PETUNJUK TUGAS> Salin tanpa perubahan bagian teks tentang spektrometri sintilasi yang dibuka dengan kata-kata "Salah satu metode" dan ditutup dengan "dalam bahan detektor.".

-------- KUTIPAN TEKS

Salah satu metode yang efisien untuk mendeteksi
radiasi gamma dan mengukur energiny adalah menggunakan spektrometri sintilasi. Yang dimaksud dengan proses sintilasi
adalah terpancarnya sinar tampak pada saat terjadinya perpindahan/transisi
elektron dari tingkat energi yang lebih tinggi ke tingkat energi yang lebih
rendah. Perpindahan elektron seperti ini dapat terjadi di dalam bahan detektor.
Perpindahan elektron dari tingkat energi yang lebih rendah ke tingkat energi
yang lebih tinggi terjadi karena adanya proses eksitasi. Dalam proses
kembalinya elektron dari tingkat energi yang lebih tinggi ke tingkat energi
yang lebih rendah/keadaannya semula, maka akan dipancarkan energi yang berupa
foton sinar-X. Karena bahan detektor ditambahkan bahan pengotor berupa unsur
aktivator, yang berfungsi sebagai penggeser panjang gelombang, maka radiasi
yang dipancarkannya bukan lagi Sinar-X melainkan berupa sinar tampak.
Proses sintilasi ini akan terjadi
apabila terdapat kekosongan elektron pada orbit elektron yang lebih dalam.
Kekosongan elektron ini dapat disebabkan karena lepasnya elektron dari ikatannya
(proses ionisasi) atau proses loncatnya elektron ke tingkat energi yang lebih
tinggi (lintasan elektron yang lebih luar) karena dikenai radiasi. Semakin
besar energi radiasi yang diterima, maka akan terjadi kekosongan elektron di
orbit sebelah dalam akan semakin banyak, sehingga percikan cahaya yang
dikeluarkannya akan semakin banyak. Cahaya tampak yang terjadi ini selanjutnya
akan dikonversikan menjadi sinyal elektrik.

----------------
-------- MATERI YANG DISEDIAKAN

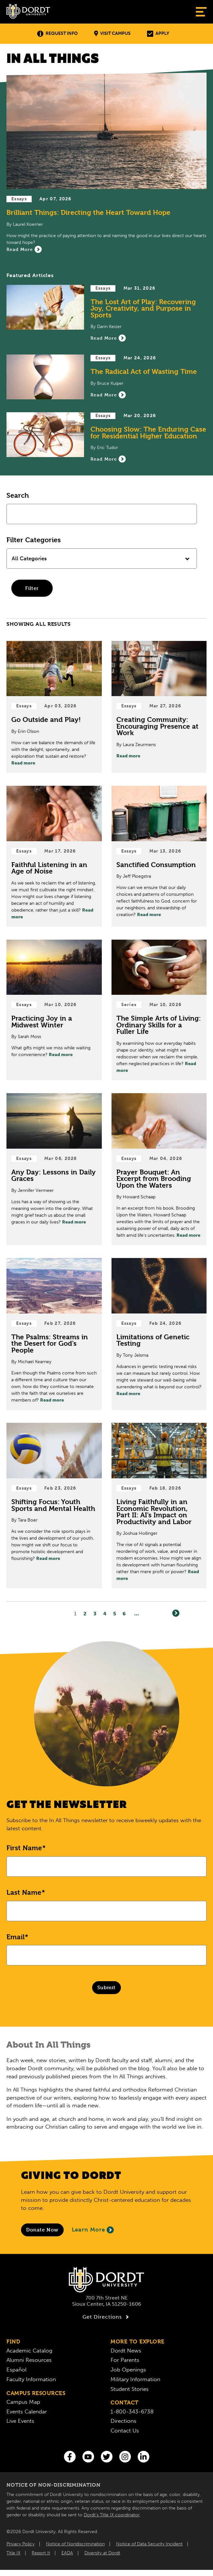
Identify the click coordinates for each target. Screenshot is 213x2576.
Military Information (135, 2379)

----------------

PEMBAHASAN JAWABAN>
Salah satu metode yang efisien untuk mendeteksi
radiasi gamma dan mengukur energiny adalah menggunakan spektrometri sintilasi. Yang dimaksud dengan proses sintilasi
adalah terpancarnya sinar tampak pada saat terjadinya perpindahan/transisi
elektron dari tingkat energi yang lebih tinggi ke tingkat energi yang lebih
rendah. Perpindahan elektron seperti ini dapat terjadi di dalam bahan detektor.